But he warned that winning the “war” in Baghdad, where US troop levels have recently been reinforced, would be crucial to ending the spiral of violence in the country.
The Shia vice-president's comments came just a day after the influential US Senate Foreign Relations committee rejected President George W. Bush's plan to send an additional 21,500 troops to Iraq.
The Committee, whose recommendation is not binding but is certain to hamper the plan's passage through the Democrat-controlled Congress, voted 12-9 on a no-confidence resolution slamming the US president's project as “not in the national interest.” ”Iraqis and Iraq had been put under occupation, which was an idiot decision,” the vice-president said in a debate, while cataloguing mistakes accumulated by all sides -- US and Iraqi -- over the past four years.

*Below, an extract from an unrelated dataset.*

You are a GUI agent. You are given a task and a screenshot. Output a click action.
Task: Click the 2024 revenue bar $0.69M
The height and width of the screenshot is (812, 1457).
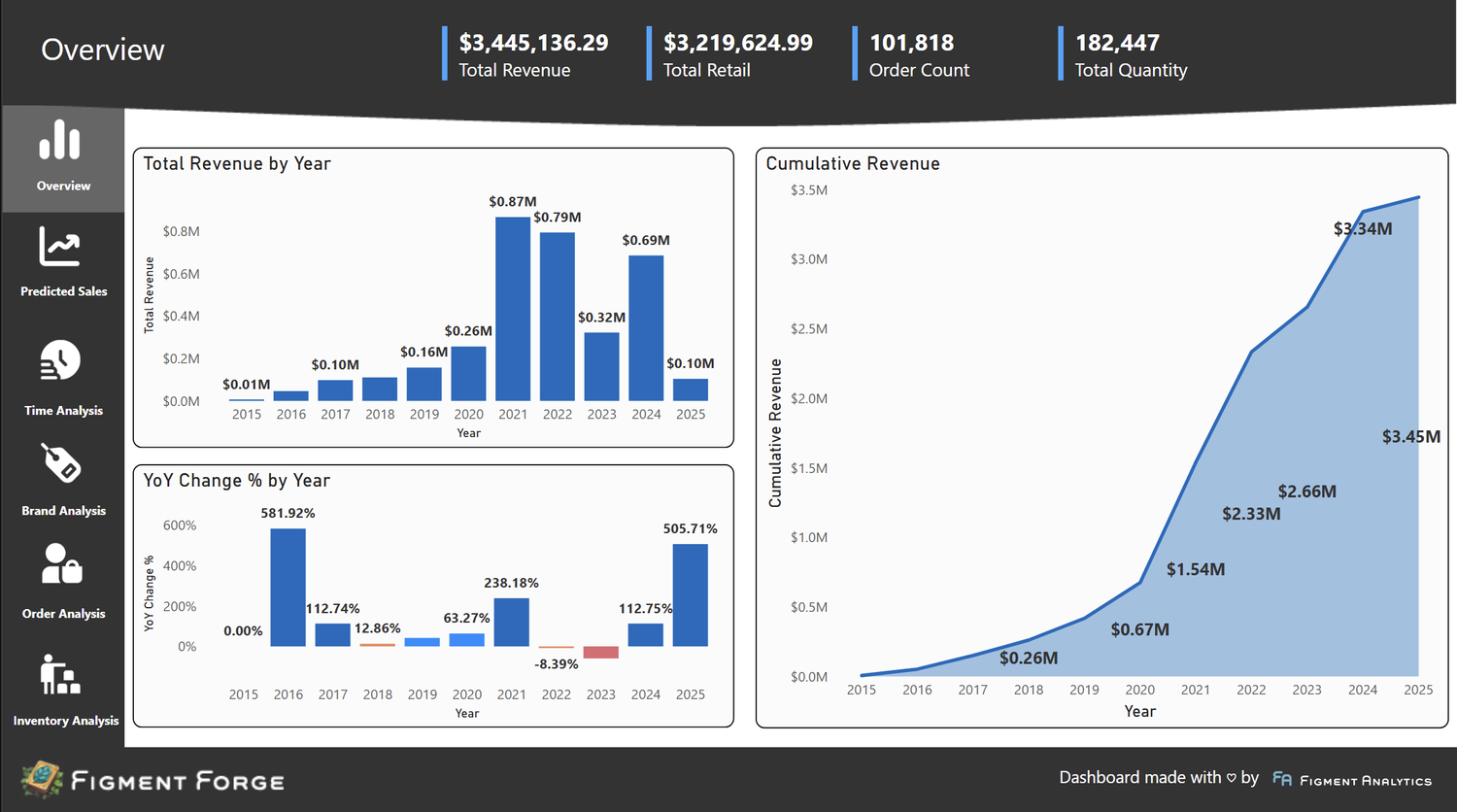(646, 328)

Mr Mahdi told the meeting of political and business leaders in the Swiss resort of Davos that the plan to stifle violence in Baghdad could work.

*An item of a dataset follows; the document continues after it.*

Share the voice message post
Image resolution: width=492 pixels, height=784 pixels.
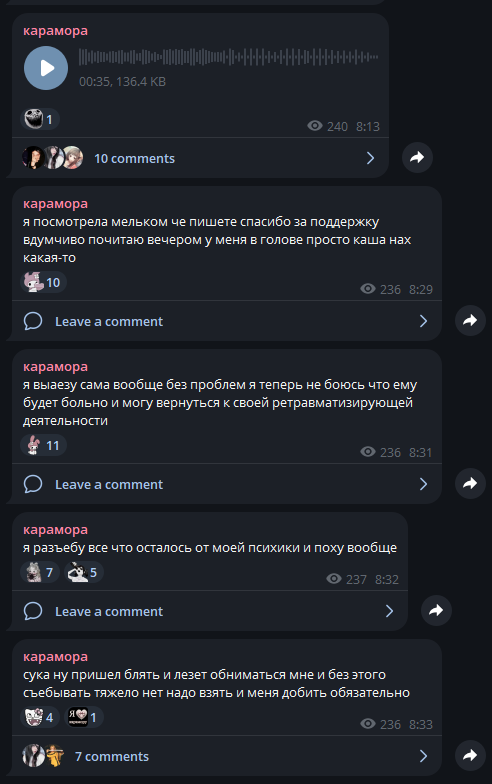click(418, 158)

“If we can win this war in Baghdad, I think we can change the course of events,” he said.
But Mahdi, who outlined plans for a supposedly near impermeable security ring around the capital, cautioned that Iraqi troop numbers also needed to be boosted, not only those of the US-led coalition in Iraq.
“As Iraqis, we need more troops in Baghdad. These are Iraqi troops. It's up to multinational forces to decide,” Mr Mahdi said.
The vice president insisted that more Iraqi regiments should be moved from other parts of the country into the capital.
Despite his reference to a “war” in Baghdad, the Iraqi vice president rejected suggestions that his country was in the grip of a civil war.
“Some people say we are in a civil war. I don't agree with that,” he said, adding that civilians were embroiled in “a war that targets the whole of society.” Mr Mahdi said most attacks inside Baghdad were launched from other parts of the country.
A cordon under united command should be thrown around the capital to ward off attacks, while troops would clear Baghdad neighbourhood by neighbourhood, he explained.
“Baghdad will be encircled by... checkpoints, so there will be no free entry.” ”I think with this plan we would mark some points, I don't think we will end violence but I think we can change some of the course of events and have a more peaceful capital,” he added.
The vice president also pinpointed Iraq's neighbourhood as “one of the factors of violence” and supported suggestions for a regional “round table” and a partnership.
“They should not interfere in the affairs of each other but they should use peaceful means to solve problems,” Mr Mahdi added, referring to Iraq's six neighbours, including Iran.
“To understand correctly what's going on in Iraq, we have to see that there are some powers within the country's history and within the neighbouring environment that are launching a certain violence against the society.”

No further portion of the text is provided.